Então, temos uma interligação complexa e permanente entre aquilo que entendemos como a nossa parte emocional, “psicológica”, e a nossa parte corporal. Ora, sendo a pele o maior órgão do nosso corpo (ocupa uma superfície de 1.5 a 2 m2), decorre do bom senso assumir que terá ampla oportunidade para conversar com o sistema nervoso, certo?

 

E, de facto, os dermatologistas dos anos 70 começaram a perceber isto mesmo, a clínica informou a ciência e, em meados dos anos 80 começa-se a falar de psicodermatologia – o agregado de intervenções específicas em Psicologia/Psiquiatria que se aplicam às patologias dermatológicas. Ainda longe de ser consensual (até a própria definição da disciplina difere, oscilando entre esta explicação que acabo de lhe dar, e a definição como especialidade de dermatologia) e melhor implantado na Europa do que nos EUA, a psicodermatologia continua nos seus primórdios, com pouca investigação científica para a consolidar. No entanto, o paradoxo é que, por via do bom-senso, nem dermatologistas, nem psicólogos contestam que a pele está sujeita às mesmas “intempéries” do sistema nervoso, do que tudo o resto abrangido pela medicina.

 

Aliás, a ligação pele-emoções é até mais fácil de observar do que a ligação das emoções a qualquer outro órgão, por ser muito rápida. Duvida? Experimente pensar nalguma coisa que o deixe profundamente envergonhado ou embaraçado. Não cora de imediato? E não fica com pele de galinha debaixo de algumas emoções? Ou transpira de stress? E não se sente de cabelos em pé, de vez em quando?

 

A visibilidade da patologia dermatológica é um dos temas que torna a dermatologia tão apropriada à interligação com os ramos da psicologia clínica: ao ostentar a doença que tenho, sou sujeita ao escrutínio público o que é o mesmo que dizer que me sujeito ao estima, à discriminação, à rejeição e às diversas dificuldades relacionais que vêm com o desconforto com o meu próprio corpo.

 

Mas estou a adiantar-me… Porque quando se fala de Psicologia em ligação com Medicina, a tentação imediata é pressupor uma ligação causal: um problema emocional (ou uma forma de pensar, ou um hábito comportamental) que cria aquele problema médico. Esta foi uma moda de pensamento, que rapidamente alastrou junto do grande público, há uns 40 anos atrás, e que se mantém presente, porque os conceitos simplistas são sempre irresistíveis e lá vão perdurando no tempo, mesmo ao arrepio (uma demonstração da pele) da evidência científica.

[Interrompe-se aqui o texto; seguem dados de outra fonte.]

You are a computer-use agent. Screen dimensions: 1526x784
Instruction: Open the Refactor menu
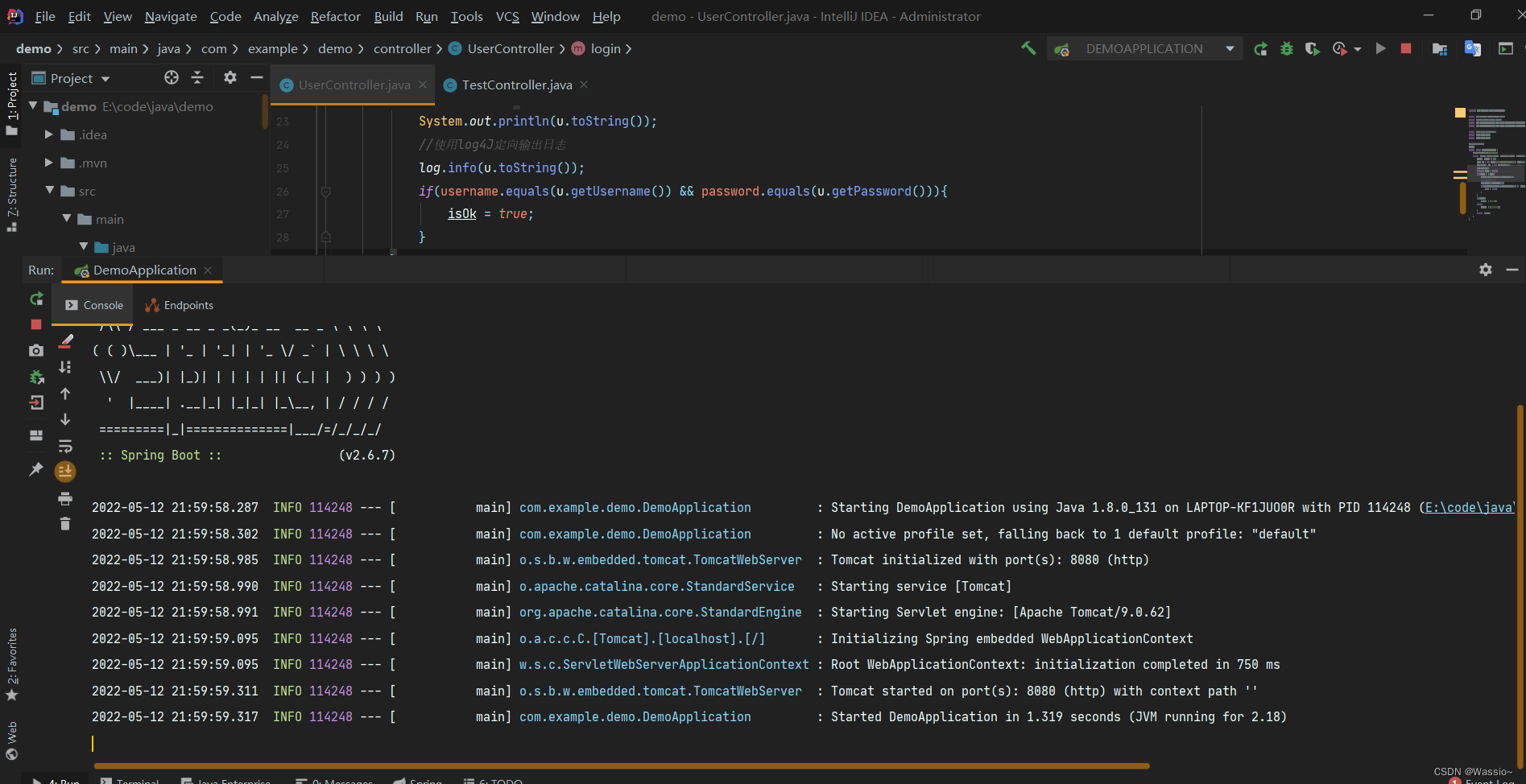pyautogui.click(x=335, y=16)
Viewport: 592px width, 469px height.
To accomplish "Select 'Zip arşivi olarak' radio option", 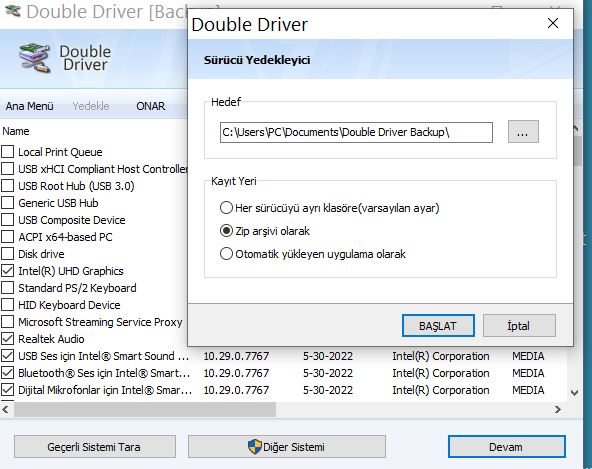I will 226,231.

Aliás, o termo “psicossomática” tem desaparecido do vocabulário científico, pela má fama que criou e necessidade de se ganhar distanciamento desta ideia de causalidade linear, que é a) perigosa, na medida em que afasta as pessoas dos tratamentos mais eficazes, por estarem na convicção de que o que precisam é de “resolver os seus temas” e b) culpabilizante, porque é uma forma que nos leva a pensar que “por culpa nossa” ficámos doentes.

 

Então o que é que os psicólogos fazem, nas suas incursões na dermatologia? A melhor resposta é: depende…

 

Começa logo por nos situarmos: a dermatologia abrange à volta de umas 3.000 doenças… Seria um absoluto disparate, reduzir esta elevada abrangência a um tipo de contributo por parte da Psicologia. E, depois, podemos pensar se estamos a falar em temas da psicologia envolvidos no surgimento da doença (o que é diferente de dizer que causam a doença!), no seu decurso, ou que resultem em consequências directas da doença.

 

Gatilhos

Conhecem-se, actualmente, várias doenças, dermatológicas ou não, que são desencadeadas por situações de stress (aqui num sentido muito geral, de desafio às capacidades e recursos pessoais do momento). O potencial para desenvolver a doença estará lá (capital genético) e as condições internas ou externas favorecem a sua expressão (activação epigenética).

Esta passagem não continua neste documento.